Basic Research
Copyright ©The Author(s) 2004. Published by Baishideng Publishing Group Inc. All rights reserved.
World J Gastroenterol. Oct 15, 2004; 10(20): 3016-3020
Published online Oct 15, 2004. doi: 10.3748/wjg.v10.i20.3016
Differentiation of rat marrow mesenchymal stem cells into pancreatic islet beta-cells
Li-Bo Chen, Xiao-Bing Jiang, Lian Yang
Li-Bo Chen, Xiao-Bing Jiang, Lian Yang, Department of Surgery, Union Hospital of Huazhong University of Science and Technology, Wuhan 430022, Hubei Province, China
Author contributions: All authors contributed equally to the work.
Supported by the National Natural Science Foundation of China, No. 30170911
Correspondence to: Dr. Li-Bo Chen, Department of Surgery, Union Hospital of Huazhong University of Science and Technology, Wuhan 430022, Hubei Province, China.
Telephone: +86-27-85726301 Fax: +86-27-85776343
Received: December 10, 2003
Revised: January 23, 2004
Accepted: February 1, 2004
Published online: October 15, 2004


AIM: To explore the possibility of marrow mesenchymal stem cells (MSC) in vitro differentiating into functional islet-like cells and to test the diabetes therapeutic potency of Islet-like cells.
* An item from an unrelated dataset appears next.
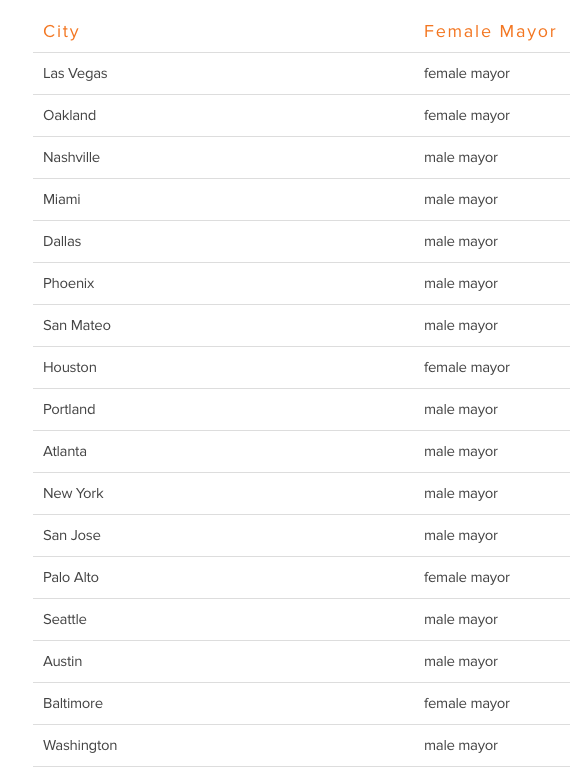Click the Female Mayor column header
570x774 pixels.
[490, 32]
METHODS: Rat MSCs were isolated from Wistar rats and cultured. Passaged MSCs were induced to differentiate into islet-like cells under following conditions: pre-induction with L-DMEM including 10 mmol/L nicotinamide + 1 mmol/L β–mercaptoethanol + 200 mL/L fetal calf serum (FSC) for 24 h, followed by induction with serum free H-DMEM solution including 10 mmol/L nicotinamide + 1 mmol/L,β -mercaptoethanol for 10 h. Differentiated cells were observed under inverse microscopy, insulin and nestin expressed in differentiated cells were detected with immunocytochemistry. Insulin excreted from differentiated cells was tested with radioimmunoassay. Rat diabetic models were made to test in vitro function of differentiated MSCs.

RESULTS: Typical islet –like clustered cells were observed. Insulin mRNA and protein expressions were positive in differentiated cells, and nestin could be detected in pre-differentiated cells. Insulin excreted from differentiated MSCs (446.93 ± 102.28 IU/L) was much higher than that from pre-differentiated MSCs (2.45 ± 0.81 IU/L (P < 0.01). Injected differentiated MSCs cells could down-regulate glucose level in diabetic rats.
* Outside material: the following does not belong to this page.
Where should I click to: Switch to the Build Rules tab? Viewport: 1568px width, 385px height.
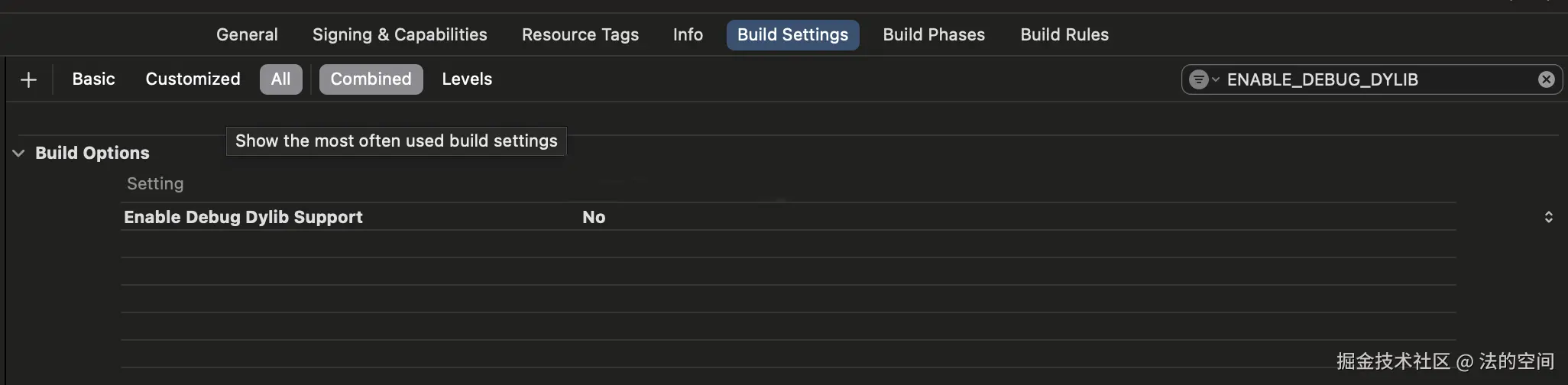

CONCLUSION: Islet-like functional cells can be differentiated from marrow mesenchymal stem cells, which may be a new procedure for clinical diabetes stem -cell therapy, these cells can control blood glucose level in diabetic rats. MSCs may play an important role in diabetes therapy by islet differentiation and transplantation.
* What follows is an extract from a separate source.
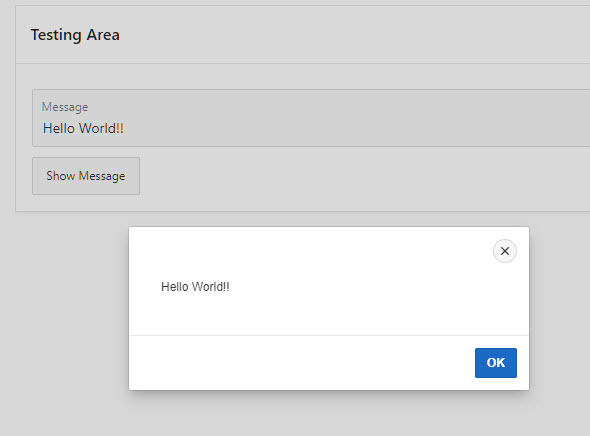This screenshot has height=436, width=590.
Task: Focus the Message text field
Action: point(311,118)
Diabetic mellitus (DM), one of the leading causes of morbidity and mortality in many countries, is caused by an absolute insulin deficiency due to the destruction of insulin secreting pancreatic cells (type 1 DM) or by a relative insulin deficiency due to decreased insulin sensitivity, usually observed in overweight individuals (type 2 DM). In both types of the disease, an inadequate mass of functional islet cells is the major determinant for the onset of hyperglycemia and the development of overt diabetes. Islet transplantation has recently been shown to restore normoglycemia in type 1 DM[1]. However, a limited supply of human islet tissues prevents this therapy from being used in patients with type 1 DM. Alternatively, much effort has been made to increase β cell mass by stimulating endogenous regeneration of islets or in vitro differentiated islet-like cells[2-5]. Multipotent stem cells have been described within pancreatic islets and in nonendocrine compartments of the pancreas[6-12], and these cells have the capacity of differentiating into pancreatic islet-like structures. Furthermore, cells that do not reside within the pancreas, such as embryonic stem cells(ESC), hepatic oval cells, cells within spleen, have been differentiated into pancreatic endocrine hormone-producing cells in vitro and in vivo[13-21]. However, despite their differentiating potency, differentiation of various stem cells into islet cells has two major obstacles preventing clinical application: One is that these stem cells do not originate from DM patients, transplanting them would unavoidably be rejected by DM recipients. The other is that the source is not enough to provide abundant stem cells. The current article reports a potential means to generate insulin-producing cells, islet differentiation from bone marrow-derived stem cells. We suggest that cells within the adult bone marrow (mesenchymal stem cells MSC) are capable of differentiating into functional pancreatic β cell phenotypes.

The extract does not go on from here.